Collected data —
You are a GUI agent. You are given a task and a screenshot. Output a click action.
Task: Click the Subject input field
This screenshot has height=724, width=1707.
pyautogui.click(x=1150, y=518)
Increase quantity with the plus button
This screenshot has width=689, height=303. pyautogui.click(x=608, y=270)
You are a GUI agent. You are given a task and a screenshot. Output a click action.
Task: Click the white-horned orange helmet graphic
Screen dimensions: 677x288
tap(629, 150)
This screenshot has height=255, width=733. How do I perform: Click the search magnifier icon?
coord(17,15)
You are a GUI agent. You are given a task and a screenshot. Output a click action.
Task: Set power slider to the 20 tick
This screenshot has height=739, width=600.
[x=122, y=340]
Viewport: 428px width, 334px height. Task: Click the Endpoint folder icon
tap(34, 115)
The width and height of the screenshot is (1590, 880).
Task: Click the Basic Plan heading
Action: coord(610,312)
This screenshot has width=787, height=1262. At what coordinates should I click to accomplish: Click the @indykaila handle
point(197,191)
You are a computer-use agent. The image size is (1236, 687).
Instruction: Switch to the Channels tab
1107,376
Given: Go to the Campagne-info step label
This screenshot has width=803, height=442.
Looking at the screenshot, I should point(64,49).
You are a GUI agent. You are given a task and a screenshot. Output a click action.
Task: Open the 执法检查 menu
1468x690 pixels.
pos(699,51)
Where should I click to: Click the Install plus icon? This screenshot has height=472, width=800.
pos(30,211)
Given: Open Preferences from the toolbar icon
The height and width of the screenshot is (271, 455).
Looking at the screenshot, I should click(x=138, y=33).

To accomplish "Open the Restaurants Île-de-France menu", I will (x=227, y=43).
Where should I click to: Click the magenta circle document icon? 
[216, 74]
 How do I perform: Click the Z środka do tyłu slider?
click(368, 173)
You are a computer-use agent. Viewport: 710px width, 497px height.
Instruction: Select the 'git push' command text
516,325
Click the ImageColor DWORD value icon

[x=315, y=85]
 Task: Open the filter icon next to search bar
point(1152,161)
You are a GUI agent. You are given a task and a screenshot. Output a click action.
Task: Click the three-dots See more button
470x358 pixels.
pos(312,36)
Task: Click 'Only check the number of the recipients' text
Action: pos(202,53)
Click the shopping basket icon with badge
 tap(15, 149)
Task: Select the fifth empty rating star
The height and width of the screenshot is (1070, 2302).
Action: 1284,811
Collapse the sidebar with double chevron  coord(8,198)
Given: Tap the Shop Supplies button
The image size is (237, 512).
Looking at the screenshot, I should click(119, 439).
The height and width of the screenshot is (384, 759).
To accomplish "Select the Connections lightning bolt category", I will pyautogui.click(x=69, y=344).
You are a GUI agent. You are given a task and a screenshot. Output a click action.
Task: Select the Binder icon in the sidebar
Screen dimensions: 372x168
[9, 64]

HOW TO COMPLETE THIS TASK — Quote verbatim the line containing "Task: Select the Binder icon in the sidebar" and every line after it through the end of the records above.

TASK RESPONSE —
Task: Select the Binder icon in the sidebar
Screen dimensions: 372x168
[9, 64]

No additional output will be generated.